* **Work instructions**
Select from the records below every line that has the word "sidebar" in it.

====== Records for the task ======

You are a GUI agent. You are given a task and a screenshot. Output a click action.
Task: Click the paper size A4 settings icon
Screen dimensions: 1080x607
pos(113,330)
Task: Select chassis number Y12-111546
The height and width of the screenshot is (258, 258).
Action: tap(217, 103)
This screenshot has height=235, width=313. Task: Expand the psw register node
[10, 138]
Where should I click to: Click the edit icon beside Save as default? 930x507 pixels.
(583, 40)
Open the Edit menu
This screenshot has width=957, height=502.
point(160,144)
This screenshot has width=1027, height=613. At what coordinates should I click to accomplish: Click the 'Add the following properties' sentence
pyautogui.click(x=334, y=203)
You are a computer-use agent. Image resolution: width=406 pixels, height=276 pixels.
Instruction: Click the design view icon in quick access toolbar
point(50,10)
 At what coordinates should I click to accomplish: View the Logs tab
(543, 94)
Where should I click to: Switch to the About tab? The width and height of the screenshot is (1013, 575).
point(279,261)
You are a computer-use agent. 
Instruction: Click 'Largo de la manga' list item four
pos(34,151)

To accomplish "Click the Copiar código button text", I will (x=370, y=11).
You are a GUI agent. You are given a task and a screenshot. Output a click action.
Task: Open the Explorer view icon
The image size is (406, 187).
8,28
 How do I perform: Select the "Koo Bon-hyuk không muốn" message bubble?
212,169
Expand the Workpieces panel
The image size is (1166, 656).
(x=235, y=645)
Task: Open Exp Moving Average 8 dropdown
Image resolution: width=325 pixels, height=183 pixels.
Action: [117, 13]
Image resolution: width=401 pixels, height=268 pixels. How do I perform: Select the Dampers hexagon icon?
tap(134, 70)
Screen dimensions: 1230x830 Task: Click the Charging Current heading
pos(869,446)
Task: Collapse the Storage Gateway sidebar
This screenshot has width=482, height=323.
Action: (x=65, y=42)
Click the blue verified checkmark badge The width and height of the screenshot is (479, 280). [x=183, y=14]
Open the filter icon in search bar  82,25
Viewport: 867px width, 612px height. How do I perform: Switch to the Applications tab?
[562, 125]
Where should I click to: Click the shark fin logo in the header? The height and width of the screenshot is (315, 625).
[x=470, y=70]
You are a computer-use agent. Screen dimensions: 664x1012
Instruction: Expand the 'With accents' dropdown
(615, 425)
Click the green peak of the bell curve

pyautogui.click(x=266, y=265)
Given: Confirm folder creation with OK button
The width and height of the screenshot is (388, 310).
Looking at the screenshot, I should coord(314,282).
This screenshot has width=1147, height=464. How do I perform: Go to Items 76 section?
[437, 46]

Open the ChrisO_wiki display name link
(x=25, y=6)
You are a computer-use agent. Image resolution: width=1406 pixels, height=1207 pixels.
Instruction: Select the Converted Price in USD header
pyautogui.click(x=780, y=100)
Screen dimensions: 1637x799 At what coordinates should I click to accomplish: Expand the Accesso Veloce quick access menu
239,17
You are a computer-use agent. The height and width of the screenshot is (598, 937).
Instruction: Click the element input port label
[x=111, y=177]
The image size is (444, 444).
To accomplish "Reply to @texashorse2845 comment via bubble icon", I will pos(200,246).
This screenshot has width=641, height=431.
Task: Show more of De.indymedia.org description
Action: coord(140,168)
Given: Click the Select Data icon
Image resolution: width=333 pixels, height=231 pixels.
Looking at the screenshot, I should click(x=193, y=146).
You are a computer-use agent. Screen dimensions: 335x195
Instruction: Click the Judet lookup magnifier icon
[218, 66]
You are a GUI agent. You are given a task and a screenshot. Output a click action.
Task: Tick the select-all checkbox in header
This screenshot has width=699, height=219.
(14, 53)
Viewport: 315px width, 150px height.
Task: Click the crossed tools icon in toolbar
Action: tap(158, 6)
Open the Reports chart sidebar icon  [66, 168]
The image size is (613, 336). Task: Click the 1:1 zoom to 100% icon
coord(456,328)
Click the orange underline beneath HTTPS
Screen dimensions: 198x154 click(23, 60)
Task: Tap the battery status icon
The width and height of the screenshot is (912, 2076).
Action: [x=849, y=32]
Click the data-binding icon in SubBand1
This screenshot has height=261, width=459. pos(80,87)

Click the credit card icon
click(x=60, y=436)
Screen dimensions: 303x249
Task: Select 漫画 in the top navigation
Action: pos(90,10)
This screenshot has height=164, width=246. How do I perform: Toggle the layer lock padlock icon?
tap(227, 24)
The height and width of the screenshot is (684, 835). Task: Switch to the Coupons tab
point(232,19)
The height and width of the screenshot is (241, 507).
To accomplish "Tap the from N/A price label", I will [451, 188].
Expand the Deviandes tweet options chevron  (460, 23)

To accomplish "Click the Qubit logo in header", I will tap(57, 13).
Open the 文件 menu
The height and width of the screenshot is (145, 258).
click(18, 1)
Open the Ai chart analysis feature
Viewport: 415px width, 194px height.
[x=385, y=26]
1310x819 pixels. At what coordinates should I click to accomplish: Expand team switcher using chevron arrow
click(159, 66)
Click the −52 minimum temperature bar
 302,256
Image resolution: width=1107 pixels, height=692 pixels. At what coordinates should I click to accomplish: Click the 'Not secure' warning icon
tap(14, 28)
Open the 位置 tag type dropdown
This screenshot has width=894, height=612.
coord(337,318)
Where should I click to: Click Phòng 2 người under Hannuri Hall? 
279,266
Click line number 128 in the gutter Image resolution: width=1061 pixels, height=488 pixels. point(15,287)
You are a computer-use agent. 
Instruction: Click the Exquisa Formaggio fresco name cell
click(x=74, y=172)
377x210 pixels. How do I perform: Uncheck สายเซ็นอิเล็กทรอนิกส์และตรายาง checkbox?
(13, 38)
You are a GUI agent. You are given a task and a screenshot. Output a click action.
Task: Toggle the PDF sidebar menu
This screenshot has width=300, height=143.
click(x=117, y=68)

======

* **Your solution**
Task: Collapse the Storage Gateway sidebar
Open the Reports chart sidebar icon  [66, 168]
Task: Toggle the PDF sidebar menu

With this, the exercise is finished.